>> Begin STORED ROWS

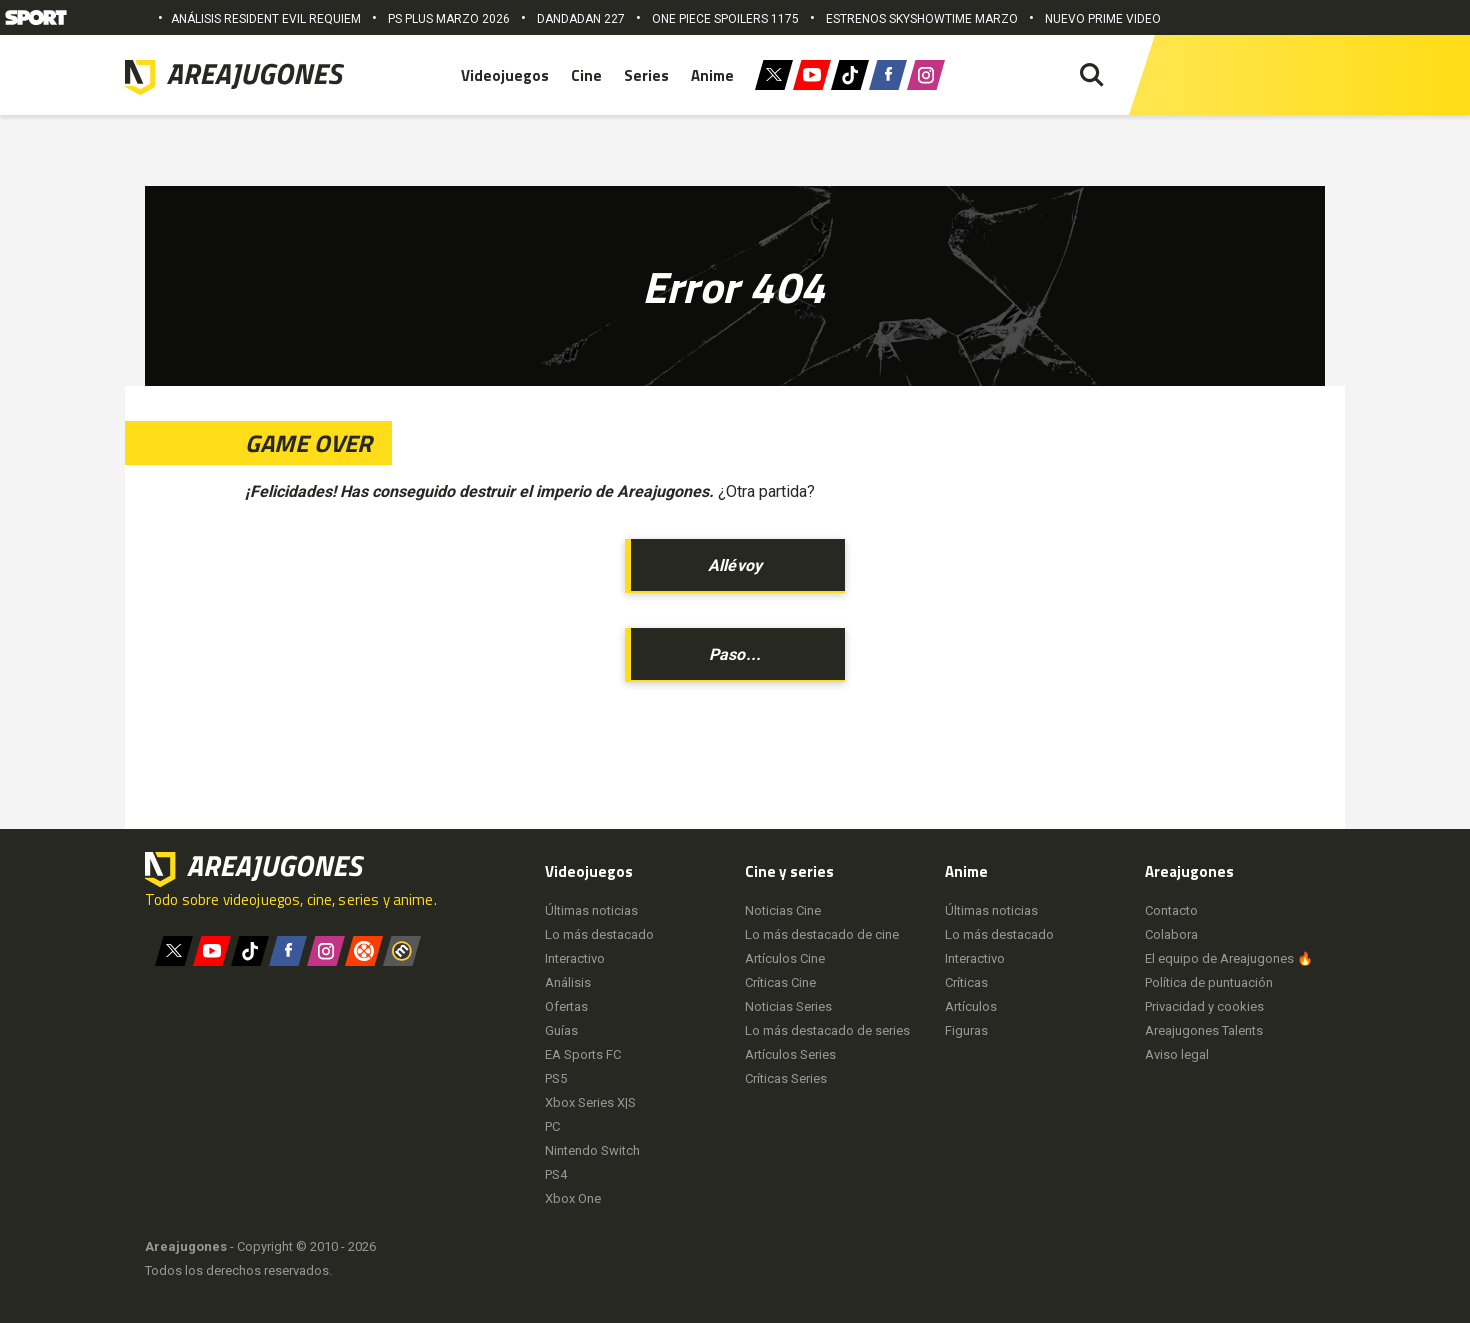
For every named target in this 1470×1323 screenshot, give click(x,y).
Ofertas (566, 1006)
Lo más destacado (599, 934)
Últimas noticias (591, 910)
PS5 (556, 1078)
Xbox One (573, 1198)
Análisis (568, 982)
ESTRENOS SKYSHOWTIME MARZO (922, 19)
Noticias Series (788, 1006)
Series (646, 75)
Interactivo (575, 958)
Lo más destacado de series (827, 1030)
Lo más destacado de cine (822, 934)
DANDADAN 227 (581, 19)
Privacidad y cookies (1204, 1006)
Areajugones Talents (1204, 1030)
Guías (561, 1030)
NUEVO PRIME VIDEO (1103, 19)
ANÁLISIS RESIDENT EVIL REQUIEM (266, 19)
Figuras (966, 1030)
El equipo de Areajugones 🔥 (1229, 958)
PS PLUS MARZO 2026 (449, 19)
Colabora (1171, 934)
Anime (712, 75)
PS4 (556, 1174)
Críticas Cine (780, 982)
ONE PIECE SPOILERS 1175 (725, 19)
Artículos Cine (785, 958)
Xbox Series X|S (590, 1102)
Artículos (971, 1006)
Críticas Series (786, 1078)
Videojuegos (505, 75)
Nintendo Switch (592, 1150)
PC (552, 1126)
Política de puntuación (1209, 982)
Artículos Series (790, 1054)
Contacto (1171, 910)
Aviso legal (1177, 1054)
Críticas (966, 982)
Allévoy (735, 565)
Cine (586, 75)
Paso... (735, 654)
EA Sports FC (583, 1054)
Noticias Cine (783, 910)
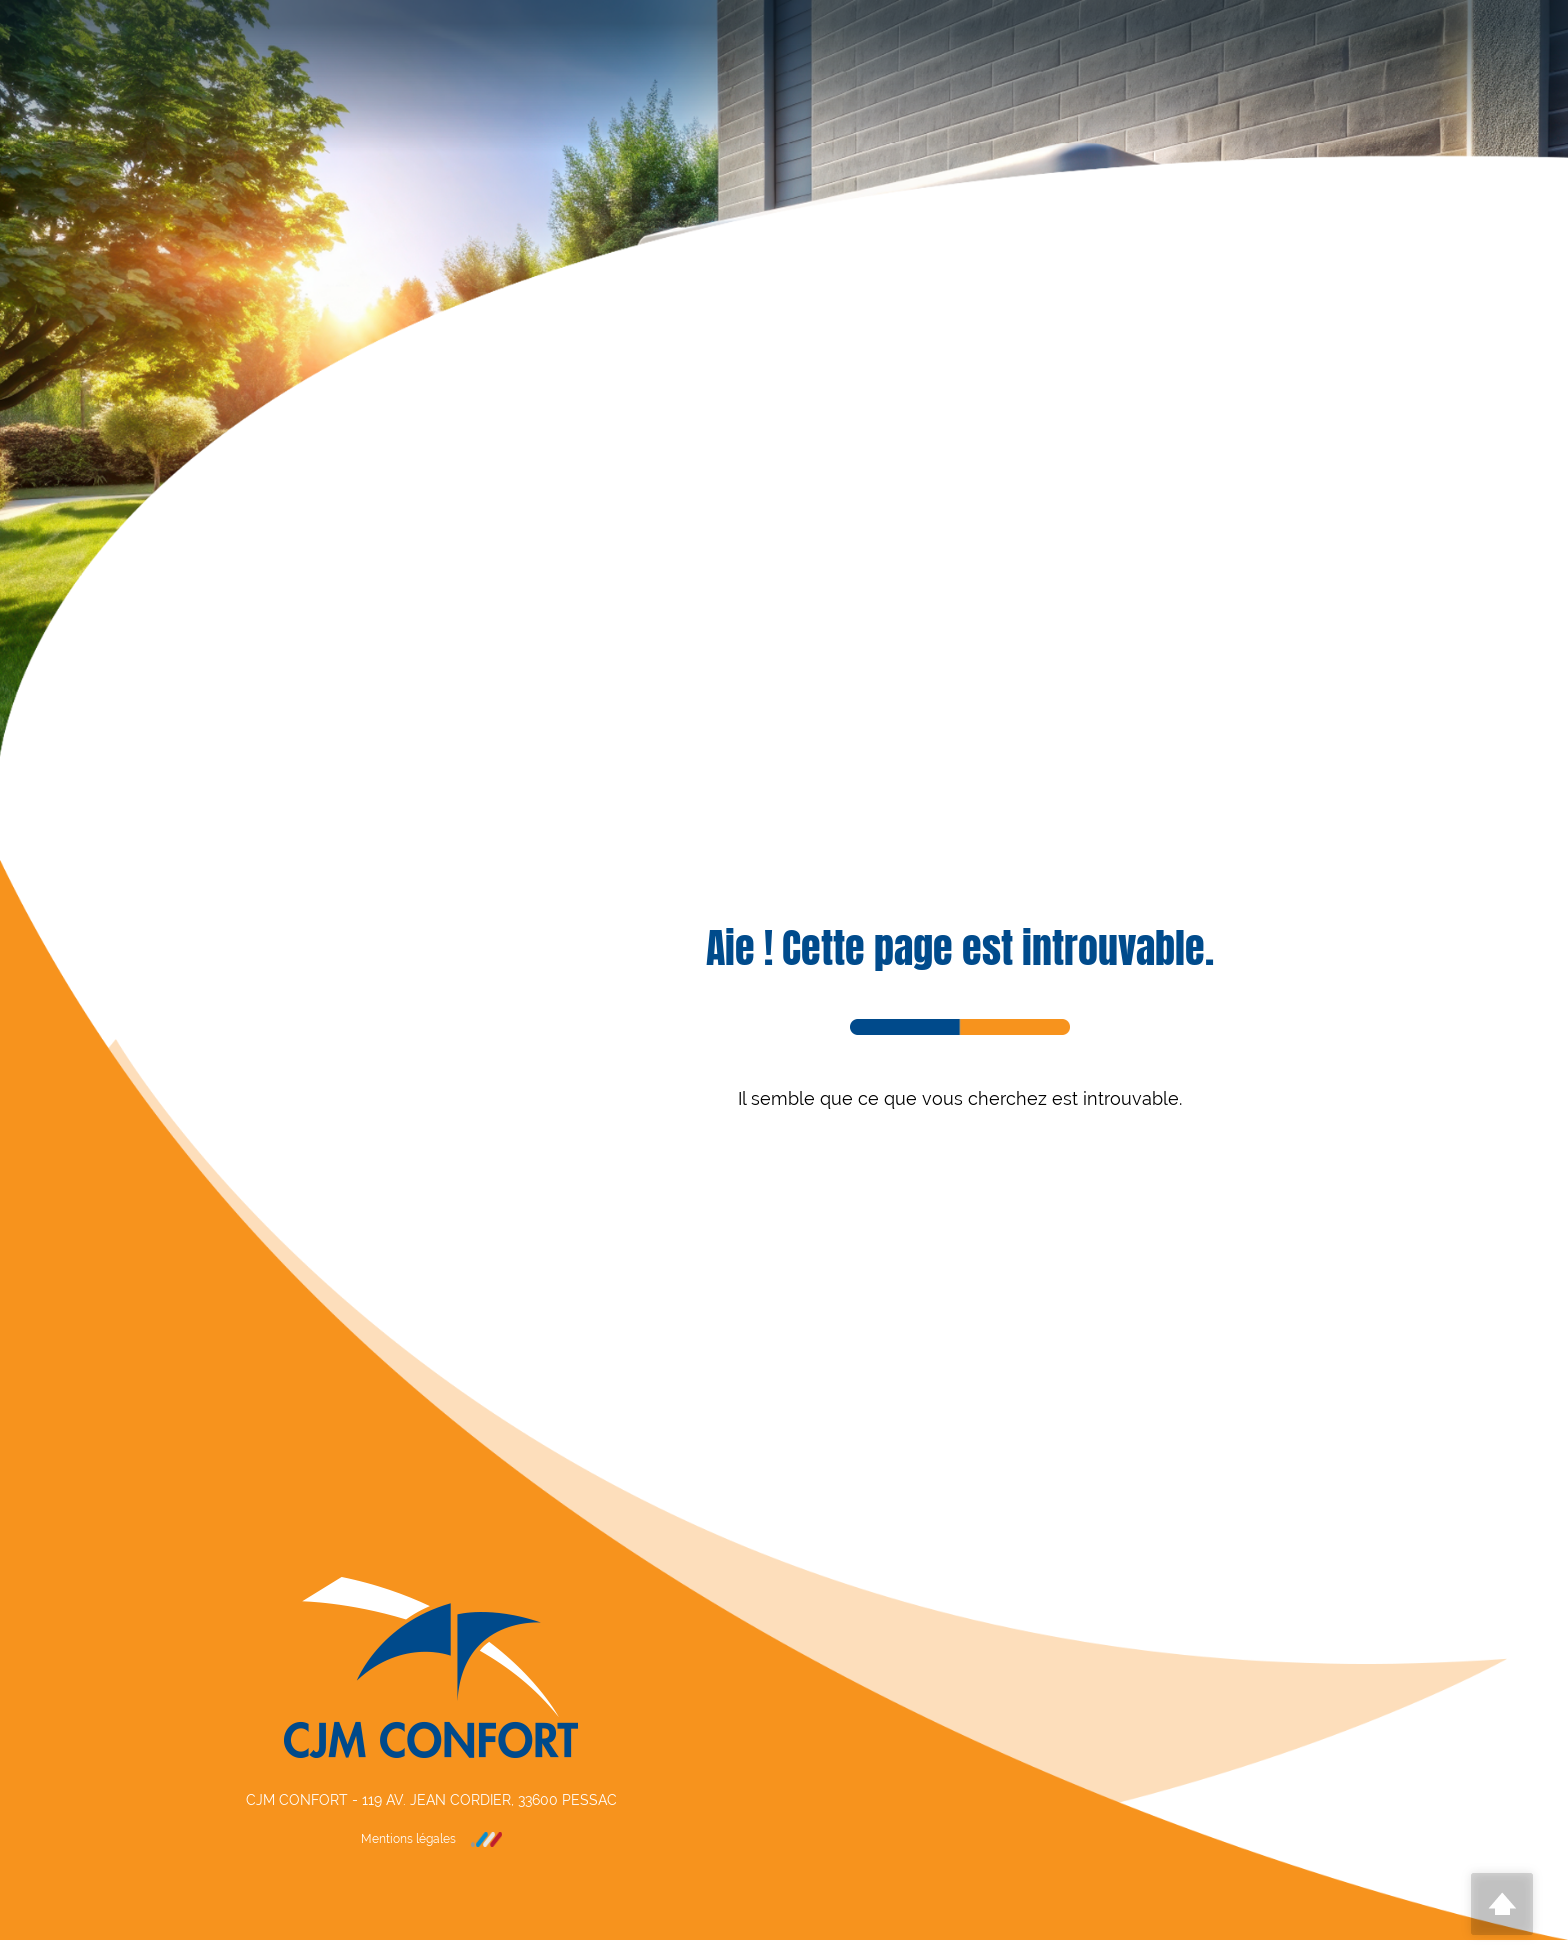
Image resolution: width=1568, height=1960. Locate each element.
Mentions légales (408, 1839)
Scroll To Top (1502, 1904)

>> End STORED ROWS

WORK REQUIRED => Please replace "Guías" with "Tutoriales" in everything from the start of the entries down to the line that contains "Figuras (966, 1030)", both ends included, and leave all else unchanged. Write out only those lines, without the pictures.

ANSWER TO THE PROBLEM =>
For every named target in this 1470×1323 screenshot, give click(x,y).
Ofertas (566, 1006)
Lo más destacado (599, 934)
Últimas noticias (591, 910)
PS5 (556, 1078)
Xbox One (573, 1198)
Análisis (568, 982)
ESTRENOS SKYSHOWTIME MARZO (922, 19)
Noticias Series (788, 1006)
Series (646, 75)
Interactivo (575, 958)
Lo más destacado de series (827, 1030)
Lo más destacado de cine (822, 934)
DANDADAN 227 (581, 19)
Privacidad y cookies (1204, 1006)
Areajugones Talents (1204, 1030)
Tutoriales (561, 1030)
NUEVO PRIME VIDEO (1103, 19)
ANÁLISIS RESIDENT EVIL REQUIEM (266, 19)
Figuras (966, 1030)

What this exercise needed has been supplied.